Frame inside Antigravity documents itself focused on the developer, but nothing on the mechanics of limiting the code. Doing content research, market research work, and website testing at the same time is completely effective. Each agent works independently on its own route, and works at the level of providing briefs rather than doing the work yourself.
It's one of those things that feels out of place until you have three things going at once. The reduction in context switching alone makes it worth checking out, especially if you tend to combine work with different types of sources or formats.
# 5. Ask for Your Details in Simple Language
Native Antigravity ships Model Context Protocol (MCP) server support, which means it can connect to a database as a BigQuery, alloyDBagain Spanner with UI-driven setup. The agent gets access to your schema and can query, interpret, and reason about it in natural language. You add your project details, authenticate with identity and access control (IAM) details, and the agent handles the translation between your query and what the database needs.

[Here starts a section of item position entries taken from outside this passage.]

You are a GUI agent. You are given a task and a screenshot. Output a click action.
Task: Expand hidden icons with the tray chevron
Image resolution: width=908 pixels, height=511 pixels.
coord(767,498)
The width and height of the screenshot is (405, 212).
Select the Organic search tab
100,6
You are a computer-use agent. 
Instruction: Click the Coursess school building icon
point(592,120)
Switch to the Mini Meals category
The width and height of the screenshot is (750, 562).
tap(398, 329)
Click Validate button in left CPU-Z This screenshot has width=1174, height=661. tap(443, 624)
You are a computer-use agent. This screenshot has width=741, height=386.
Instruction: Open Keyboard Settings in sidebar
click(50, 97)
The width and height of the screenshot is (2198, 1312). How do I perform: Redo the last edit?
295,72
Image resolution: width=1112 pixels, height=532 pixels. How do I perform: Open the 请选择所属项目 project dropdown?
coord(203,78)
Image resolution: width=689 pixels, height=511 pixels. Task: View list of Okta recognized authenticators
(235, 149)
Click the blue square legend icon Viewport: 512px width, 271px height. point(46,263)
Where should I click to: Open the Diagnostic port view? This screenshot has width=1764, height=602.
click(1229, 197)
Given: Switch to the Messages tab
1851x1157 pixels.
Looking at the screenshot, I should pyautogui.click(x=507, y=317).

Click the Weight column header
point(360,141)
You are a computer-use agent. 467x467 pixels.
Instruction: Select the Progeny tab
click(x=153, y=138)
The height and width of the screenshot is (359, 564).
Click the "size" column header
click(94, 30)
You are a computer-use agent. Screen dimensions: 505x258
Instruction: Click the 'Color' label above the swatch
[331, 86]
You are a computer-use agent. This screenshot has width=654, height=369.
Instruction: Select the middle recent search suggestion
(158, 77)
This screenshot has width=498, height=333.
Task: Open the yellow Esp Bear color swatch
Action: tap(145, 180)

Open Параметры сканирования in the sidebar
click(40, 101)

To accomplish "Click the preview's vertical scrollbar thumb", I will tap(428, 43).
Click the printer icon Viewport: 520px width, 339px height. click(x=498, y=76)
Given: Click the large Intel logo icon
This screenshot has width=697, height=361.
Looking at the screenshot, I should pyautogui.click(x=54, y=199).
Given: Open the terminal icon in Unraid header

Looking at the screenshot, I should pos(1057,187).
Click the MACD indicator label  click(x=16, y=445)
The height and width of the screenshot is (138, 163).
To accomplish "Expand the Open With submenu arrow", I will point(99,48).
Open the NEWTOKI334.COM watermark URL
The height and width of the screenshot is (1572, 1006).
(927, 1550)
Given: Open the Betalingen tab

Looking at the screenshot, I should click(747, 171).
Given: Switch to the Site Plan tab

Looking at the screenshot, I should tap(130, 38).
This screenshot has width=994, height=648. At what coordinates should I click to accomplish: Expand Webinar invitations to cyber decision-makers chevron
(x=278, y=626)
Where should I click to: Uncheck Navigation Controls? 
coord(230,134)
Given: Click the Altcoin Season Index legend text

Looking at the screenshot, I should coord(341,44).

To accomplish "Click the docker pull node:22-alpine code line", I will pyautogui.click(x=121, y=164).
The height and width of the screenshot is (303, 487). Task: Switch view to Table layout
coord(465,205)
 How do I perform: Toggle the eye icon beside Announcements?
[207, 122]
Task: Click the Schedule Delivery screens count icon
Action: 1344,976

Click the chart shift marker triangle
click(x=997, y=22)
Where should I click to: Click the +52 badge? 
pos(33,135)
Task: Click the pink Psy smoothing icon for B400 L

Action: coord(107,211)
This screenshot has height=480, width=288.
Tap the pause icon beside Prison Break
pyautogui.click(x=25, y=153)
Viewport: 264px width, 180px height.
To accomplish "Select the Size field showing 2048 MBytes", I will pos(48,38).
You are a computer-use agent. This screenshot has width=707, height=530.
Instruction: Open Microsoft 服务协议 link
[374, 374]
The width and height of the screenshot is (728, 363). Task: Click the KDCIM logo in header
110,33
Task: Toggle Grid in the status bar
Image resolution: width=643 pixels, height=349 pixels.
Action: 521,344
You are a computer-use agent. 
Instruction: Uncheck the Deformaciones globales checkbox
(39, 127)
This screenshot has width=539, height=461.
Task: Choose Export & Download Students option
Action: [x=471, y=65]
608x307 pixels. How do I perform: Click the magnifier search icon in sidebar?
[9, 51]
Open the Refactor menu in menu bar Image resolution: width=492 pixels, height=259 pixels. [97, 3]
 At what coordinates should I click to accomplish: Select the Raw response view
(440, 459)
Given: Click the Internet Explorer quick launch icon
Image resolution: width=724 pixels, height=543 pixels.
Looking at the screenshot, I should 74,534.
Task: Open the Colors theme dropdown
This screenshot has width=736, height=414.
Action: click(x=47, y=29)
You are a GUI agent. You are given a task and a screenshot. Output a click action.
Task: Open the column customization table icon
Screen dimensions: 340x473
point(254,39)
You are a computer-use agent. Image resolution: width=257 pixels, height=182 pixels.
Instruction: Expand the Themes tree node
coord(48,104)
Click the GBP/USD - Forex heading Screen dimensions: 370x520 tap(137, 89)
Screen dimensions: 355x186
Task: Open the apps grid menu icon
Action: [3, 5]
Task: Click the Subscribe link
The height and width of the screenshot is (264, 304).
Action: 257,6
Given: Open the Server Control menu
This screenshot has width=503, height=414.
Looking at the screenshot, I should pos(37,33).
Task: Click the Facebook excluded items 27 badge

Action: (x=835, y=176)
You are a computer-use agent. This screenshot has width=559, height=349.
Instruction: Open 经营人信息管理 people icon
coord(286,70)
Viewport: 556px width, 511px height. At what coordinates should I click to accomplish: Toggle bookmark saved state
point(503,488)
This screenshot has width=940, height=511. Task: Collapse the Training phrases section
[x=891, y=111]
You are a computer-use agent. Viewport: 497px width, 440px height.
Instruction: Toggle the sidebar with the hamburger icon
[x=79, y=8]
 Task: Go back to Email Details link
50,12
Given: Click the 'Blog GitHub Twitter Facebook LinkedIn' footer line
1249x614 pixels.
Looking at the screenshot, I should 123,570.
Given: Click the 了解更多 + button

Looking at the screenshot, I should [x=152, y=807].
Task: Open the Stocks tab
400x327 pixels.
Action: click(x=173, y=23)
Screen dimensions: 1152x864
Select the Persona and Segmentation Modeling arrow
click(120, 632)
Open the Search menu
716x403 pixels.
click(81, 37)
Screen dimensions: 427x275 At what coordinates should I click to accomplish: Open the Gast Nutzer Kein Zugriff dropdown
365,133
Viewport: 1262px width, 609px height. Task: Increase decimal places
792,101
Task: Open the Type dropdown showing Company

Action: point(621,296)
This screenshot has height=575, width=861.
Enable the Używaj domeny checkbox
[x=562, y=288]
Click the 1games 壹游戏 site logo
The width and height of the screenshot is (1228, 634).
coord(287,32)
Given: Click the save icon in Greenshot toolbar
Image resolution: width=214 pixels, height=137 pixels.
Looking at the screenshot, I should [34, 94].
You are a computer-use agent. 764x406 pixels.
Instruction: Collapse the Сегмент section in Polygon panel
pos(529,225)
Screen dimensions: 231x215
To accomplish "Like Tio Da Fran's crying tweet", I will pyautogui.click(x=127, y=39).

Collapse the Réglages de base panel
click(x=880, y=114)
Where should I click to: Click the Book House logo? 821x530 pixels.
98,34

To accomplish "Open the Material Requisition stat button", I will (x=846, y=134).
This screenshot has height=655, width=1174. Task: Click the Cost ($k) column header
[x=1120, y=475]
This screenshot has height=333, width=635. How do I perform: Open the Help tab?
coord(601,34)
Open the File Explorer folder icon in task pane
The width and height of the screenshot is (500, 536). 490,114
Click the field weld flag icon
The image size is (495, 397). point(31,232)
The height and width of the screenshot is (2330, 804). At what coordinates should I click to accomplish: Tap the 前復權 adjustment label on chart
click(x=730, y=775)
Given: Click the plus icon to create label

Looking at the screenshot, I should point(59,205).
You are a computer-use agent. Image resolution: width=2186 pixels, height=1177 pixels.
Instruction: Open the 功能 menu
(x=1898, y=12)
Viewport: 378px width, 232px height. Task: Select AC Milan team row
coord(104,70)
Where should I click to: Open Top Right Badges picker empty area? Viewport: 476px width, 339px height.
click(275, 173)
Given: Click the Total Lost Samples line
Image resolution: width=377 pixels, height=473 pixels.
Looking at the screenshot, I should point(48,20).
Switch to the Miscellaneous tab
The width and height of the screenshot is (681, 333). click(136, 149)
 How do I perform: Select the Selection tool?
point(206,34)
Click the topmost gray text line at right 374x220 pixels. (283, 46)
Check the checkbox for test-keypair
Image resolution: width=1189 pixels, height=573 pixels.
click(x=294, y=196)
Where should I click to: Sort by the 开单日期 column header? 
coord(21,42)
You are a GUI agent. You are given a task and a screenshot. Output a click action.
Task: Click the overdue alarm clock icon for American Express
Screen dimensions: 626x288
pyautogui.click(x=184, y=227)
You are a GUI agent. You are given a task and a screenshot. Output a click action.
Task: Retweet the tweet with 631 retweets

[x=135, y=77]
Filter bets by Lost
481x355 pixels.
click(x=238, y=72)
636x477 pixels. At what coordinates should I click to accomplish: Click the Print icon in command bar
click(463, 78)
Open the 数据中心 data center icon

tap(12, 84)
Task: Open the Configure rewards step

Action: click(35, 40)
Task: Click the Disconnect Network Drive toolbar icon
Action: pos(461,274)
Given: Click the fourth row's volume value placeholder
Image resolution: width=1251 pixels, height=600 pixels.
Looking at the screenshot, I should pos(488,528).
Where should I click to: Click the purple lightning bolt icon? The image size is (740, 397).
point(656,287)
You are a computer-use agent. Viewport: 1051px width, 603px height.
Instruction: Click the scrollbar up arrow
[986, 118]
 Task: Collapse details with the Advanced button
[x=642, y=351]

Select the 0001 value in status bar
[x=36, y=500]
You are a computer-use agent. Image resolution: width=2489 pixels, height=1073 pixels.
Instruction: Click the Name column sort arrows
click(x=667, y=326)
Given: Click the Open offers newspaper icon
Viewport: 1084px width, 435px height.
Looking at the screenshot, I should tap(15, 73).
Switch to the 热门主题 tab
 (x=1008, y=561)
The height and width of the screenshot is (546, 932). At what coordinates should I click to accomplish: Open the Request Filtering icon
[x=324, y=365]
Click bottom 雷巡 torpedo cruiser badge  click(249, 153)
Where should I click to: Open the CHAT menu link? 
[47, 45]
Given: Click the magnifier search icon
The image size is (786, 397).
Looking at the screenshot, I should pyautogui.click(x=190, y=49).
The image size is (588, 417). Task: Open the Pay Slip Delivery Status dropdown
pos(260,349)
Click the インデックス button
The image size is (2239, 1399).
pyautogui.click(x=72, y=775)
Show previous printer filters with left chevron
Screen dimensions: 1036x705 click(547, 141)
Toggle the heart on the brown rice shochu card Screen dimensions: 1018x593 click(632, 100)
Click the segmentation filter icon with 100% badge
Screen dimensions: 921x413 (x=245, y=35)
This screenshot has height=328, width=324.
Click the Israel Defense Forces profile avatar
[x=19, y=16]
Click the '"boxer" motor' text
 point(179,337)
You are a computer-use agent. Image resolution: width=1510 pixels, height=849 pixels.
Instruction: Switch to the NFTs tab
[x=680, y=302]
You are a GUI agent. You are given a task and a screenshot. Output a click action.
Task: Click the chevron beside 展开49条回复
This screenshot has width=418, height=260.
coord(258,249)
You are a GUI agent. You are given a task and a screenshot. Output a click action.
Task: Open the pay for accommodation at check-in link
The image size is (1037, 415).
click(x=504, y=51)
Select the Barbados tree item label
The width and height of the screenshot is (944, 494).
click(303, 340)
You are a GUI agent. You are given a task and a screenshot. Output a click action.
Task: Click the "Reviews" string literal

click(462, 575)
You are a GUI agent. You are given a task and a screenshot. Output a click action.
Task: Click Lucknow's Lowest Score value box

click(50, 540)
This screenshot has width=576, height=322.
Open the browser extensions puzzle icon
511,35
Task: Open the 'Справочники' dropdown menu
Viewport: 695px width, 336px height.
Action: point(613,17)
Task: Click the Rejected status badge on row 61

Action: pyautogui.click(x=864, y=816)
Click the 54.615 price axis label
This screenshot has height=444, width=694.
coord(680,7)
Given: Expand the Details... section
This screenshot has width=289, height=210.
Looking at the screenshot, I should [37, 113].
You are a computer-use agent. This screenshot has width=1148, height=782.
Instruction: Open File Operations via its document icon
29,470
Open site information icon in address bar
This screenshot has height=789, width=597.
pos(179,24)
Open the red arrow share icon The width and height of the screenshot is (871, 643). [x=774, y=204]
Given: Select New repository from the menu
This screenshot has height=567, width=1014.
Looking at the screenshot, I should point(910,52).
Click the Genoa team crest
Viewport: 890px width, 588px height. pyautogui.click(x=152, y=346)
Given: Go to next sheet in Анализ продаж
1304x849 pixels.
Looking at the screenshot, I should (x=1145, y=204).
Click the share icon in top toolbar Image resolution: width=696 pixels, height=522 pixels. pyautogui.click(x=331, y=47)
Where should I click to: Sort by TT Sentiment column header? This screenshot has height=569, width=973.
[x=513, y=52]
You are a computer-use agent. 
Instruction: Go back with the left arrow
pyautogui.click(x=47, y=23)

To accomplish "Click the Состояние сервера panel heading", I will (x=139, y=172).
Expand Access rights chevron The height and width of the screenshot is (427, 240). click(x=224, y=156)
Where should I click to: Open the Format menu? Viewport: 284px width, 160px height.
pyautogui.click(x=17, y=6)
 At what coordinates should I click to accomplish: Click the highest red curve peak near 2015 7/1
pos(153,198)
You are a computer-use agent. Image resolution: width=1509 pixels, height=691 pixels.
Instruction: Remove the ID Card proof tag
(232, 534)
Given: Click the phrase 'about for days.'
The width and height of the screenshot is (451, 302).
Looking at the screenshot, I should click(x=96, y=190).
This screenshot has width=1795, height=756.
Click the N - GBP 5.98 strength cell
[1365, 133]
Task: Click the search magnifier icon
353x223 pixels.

For analysts or jobs people who need common answers from large datasets without going into SQL client at all times, this is quietly powerful. There's no configuration file to contend with, your information doesn't live in a dialog window, and you explain what you want in simple terms. The agent writes the query; you get the answer.
It's also important to note that connection setup is really UI driven. There is a form, you fill it out, and the agent is connected. No YAML files, no copy-paste connection strings, and no debugging setup that worked yesterday and broke today for no apparent reason.
# Concluding thoughts
Antigravity was introduced as a code tool because that's where the benchmarks are and that's what makes for a clean product announcement. But the actual architecture includes independent browser agents, persistent databases, concurrent task orchestration, and native database connectivity.
Very little of that is about writing activities alone. It is an agent platform that can be deployed through an integrated development environment (IDE). Non-coding use cases are already built in; they did not find a slide dedicated to the keynote. Spend some time looking at the Manager and the Artifacts program, and you'll start to wonder why you'd limit yourself to code at all.
Here is Davies is a software developer and technical writer. Before devoting his career full-time to technical writing, he managed—among other interesting things—to work as a lead programmer at Inc. 5,000 branding whose clients include Samsung, Time Warner, Netflix, and Sony.